De Niro and Gladstone would be more than enough for a viewing even beyond this Scorsese's typically superb creative team, with Rodrigo Prieto Flower Moon's cinematographer, The Band's Robbie Robertson its composer, and the director's longtime partner-in-crime-flicks Thelma Schoonmaker its editor. (The film's exorbitant run-time is hardly reflective of Schoonmaker's gifts, to say nothing of a knock on her editing prowess with the tonnage of footage assembled here.) Yet as generally happens with a two-plus-hour Scorsese – and I don't think there's been a less-than-two-hour Scorsese since the '80s – even the casting of the most minor roles provides a mostly joyous jolt.

Jesse Plemons in Killers of the Flower Moon

Granted, the Oscars' reigning Best Actor champ Brendan Fraser is overscaled and monotonous in his brief role as a defense attorney, and I wish that John Lithgow, as the opposing counsel, had more to do than his “just the facts, ma'am” appearance allowed. Yet their underwhelming contributions are easily ignored in the face of so much inspiration elsewhere, such as the genius participation of country-music star Jason Isbell as a subtly, unexpectedly fierce Ernest combatant; Cara Jade Myers as Mollie's bawdy, drunken sister Anna; the great Barry Corbin as a zealous undertaker; Gene Jones (one of the few whom Javier Bardem let live in No Country for Old Men) as a long-faced Halifaxian; and, perhaps most creepily, Louis Cancelmi as King's accomplice Kelsie Morrison. Inquiring as to whether he would inherit his deceased bride's money if he adopted her kids, the man is sternly reprimanded for making it sound as though he was planning to murder those children for the payout. Morrison's unashamed reply: “Well, not if I'm not getting the money I won't.”

It's this sort of blasé acknowledgment of abhorrent white privilege that fuels Killers of the Flower Moon, and that also accounts for some of its tedium. The film is hardly wall-to-wall death: the Ernest/Mollie romance involves a lot of screen time (maybe more than some of us would have preferred); there are numerous segments – and a spectacular climactic image – involving the Osage with no interference from Caucasians; the sickly Mollie establishes herself as the movie's unquestioned moral center when she takes a surprisingly productive trip to Washington D.C. to beg the aid of President Calvin Coolidge.
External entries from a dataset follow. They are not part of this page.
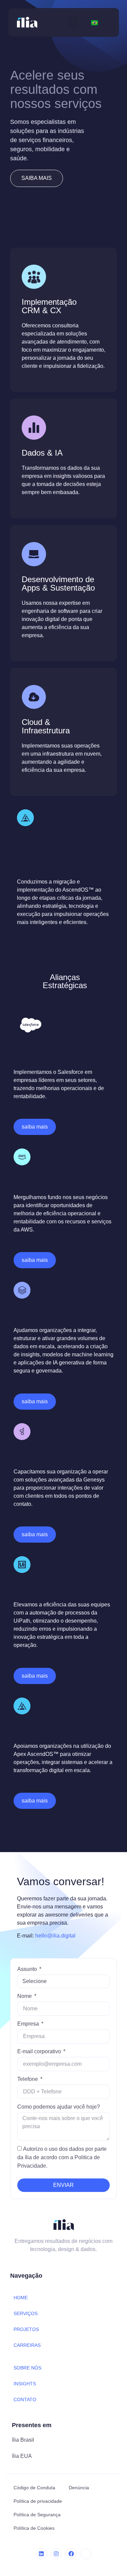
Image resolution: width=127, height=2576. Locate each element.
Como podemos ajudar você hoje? (58, 2107)
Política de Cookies (34, 2528)
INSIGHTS (25, 2383)
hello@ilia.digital (55, 1935)
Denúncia (79, 2487)
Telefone (28, 2079)
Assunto (27, 1969)
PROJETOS (26, 2329)
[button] (73, 22)
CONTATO (25, 2399)
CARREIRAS (27, 2345)
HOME (21, 2297)
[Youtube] (86, 2553)
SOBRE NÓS (27, 2367)
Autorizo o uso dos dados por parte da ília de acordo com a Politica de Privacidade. (62, 2157)
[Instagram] (56, 2553)
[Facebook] (71, 2553)
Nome (25, 1996)
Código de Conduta (34, 2487)
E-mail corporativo (39, 2051)
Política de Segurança (37, 2514)
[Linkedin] (41, 2553)
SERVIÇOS (26, 2313)
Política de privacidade (38, 2501)
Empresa (28, 2024)
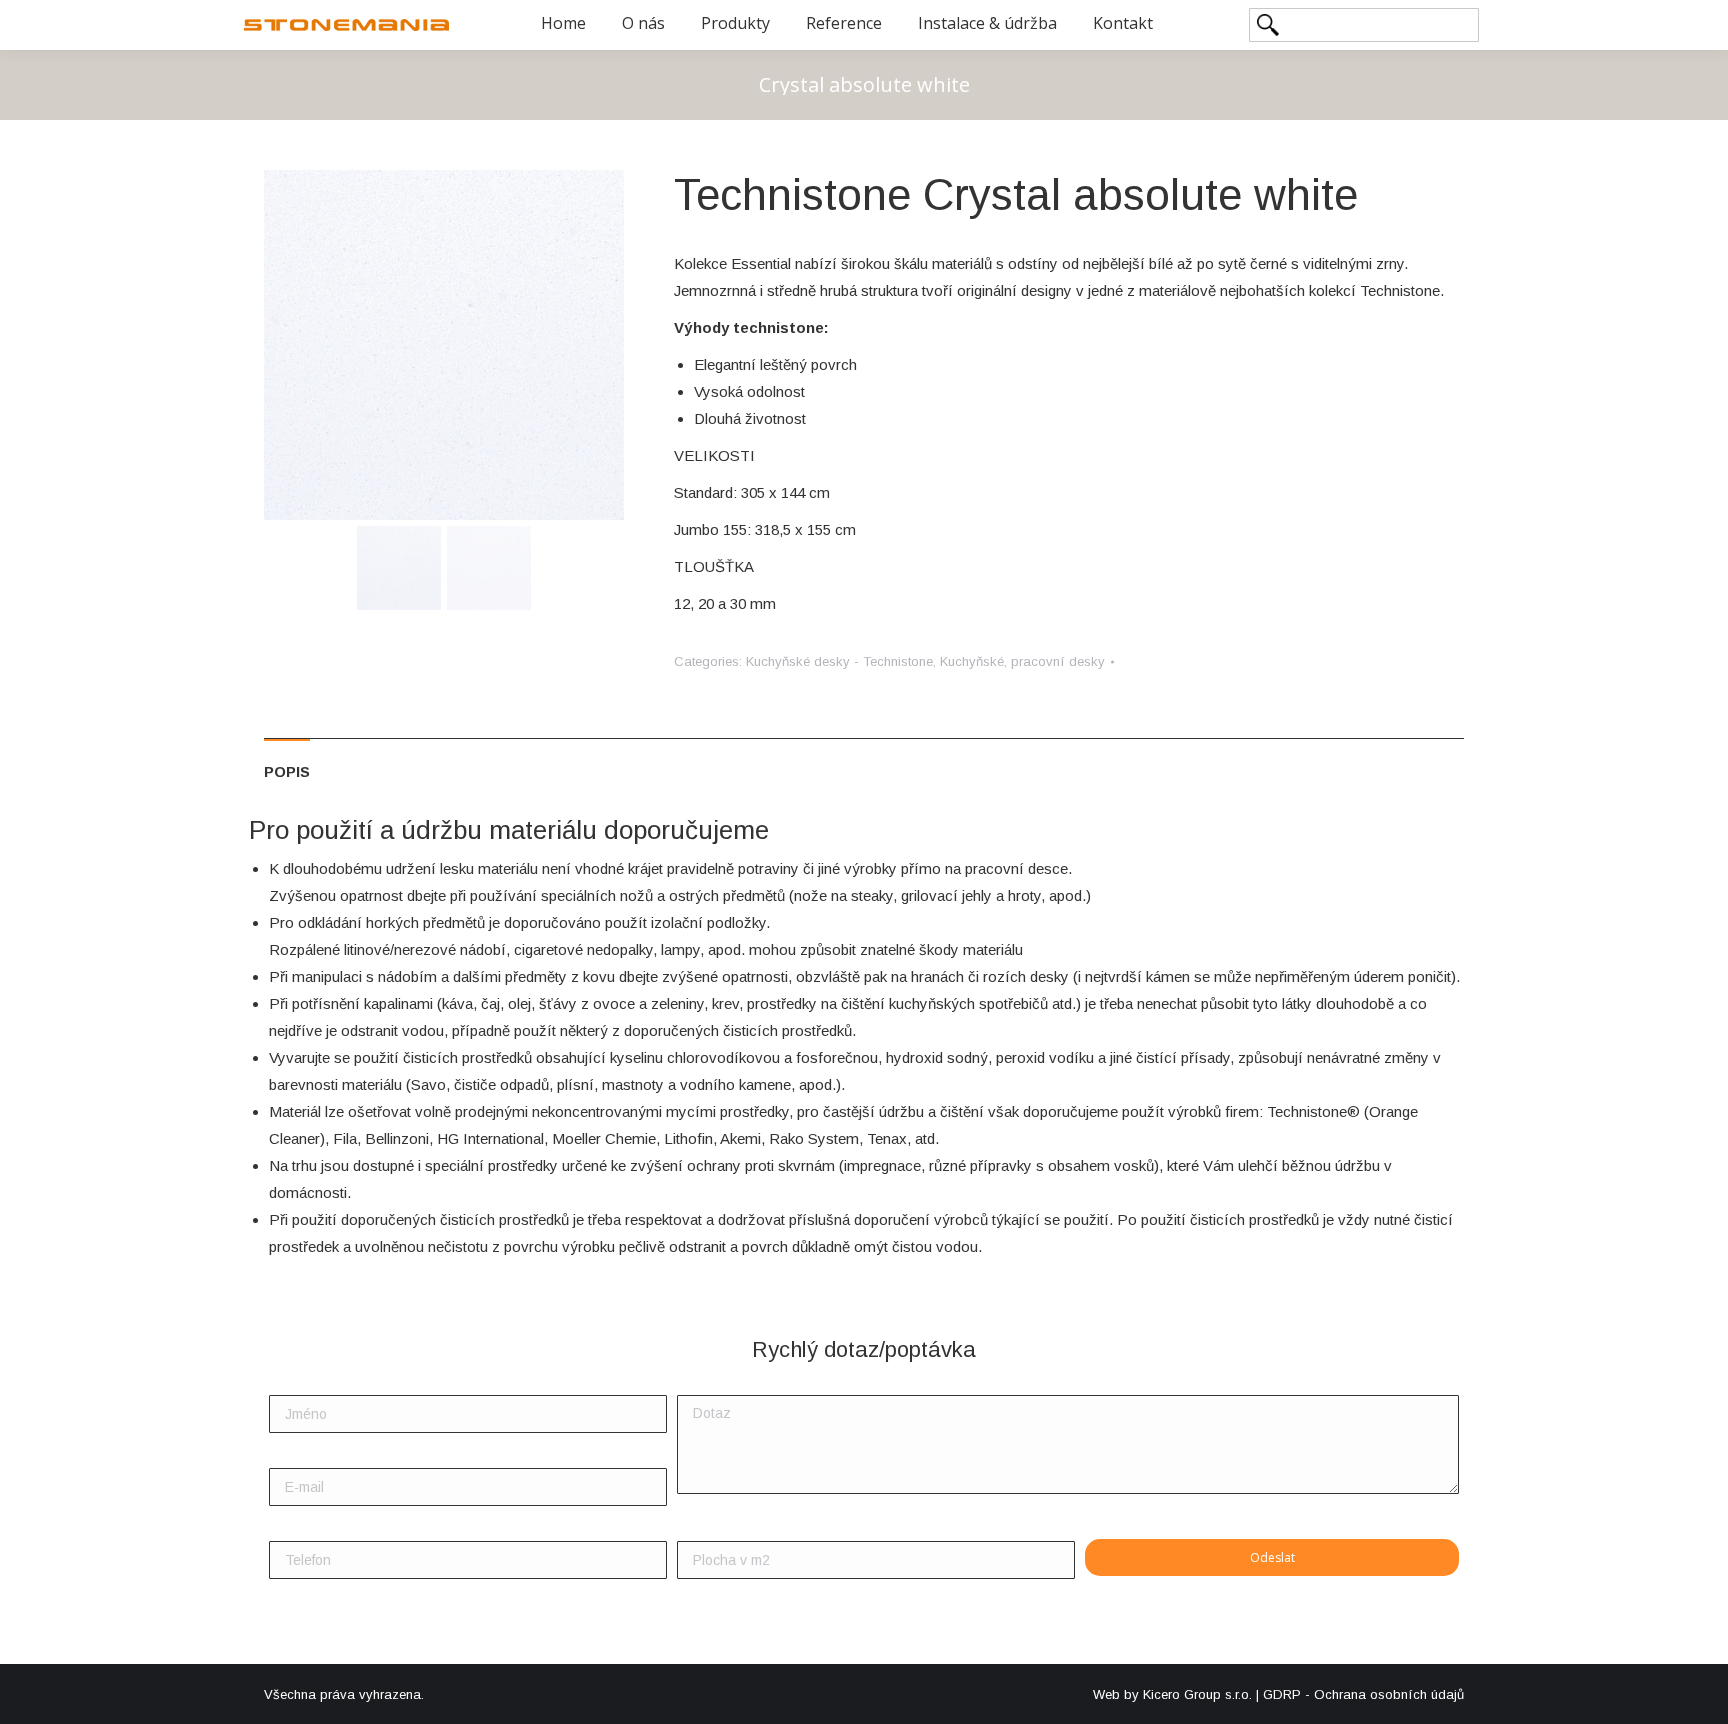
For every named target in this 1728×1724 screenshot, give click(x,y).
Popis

But for all of its considerable strengths, the narrative redundancy and insufficient male lead of Scorsese's latest makes this a just-miss of a masterpiece, despite boasting what might be the most phenomenal, presentationally ballsy finale of its creator's career, and a finale featuring one of the most moving, thematically apt cameos in recent American movies. I'm only sorry it took almost 200 minutes to land.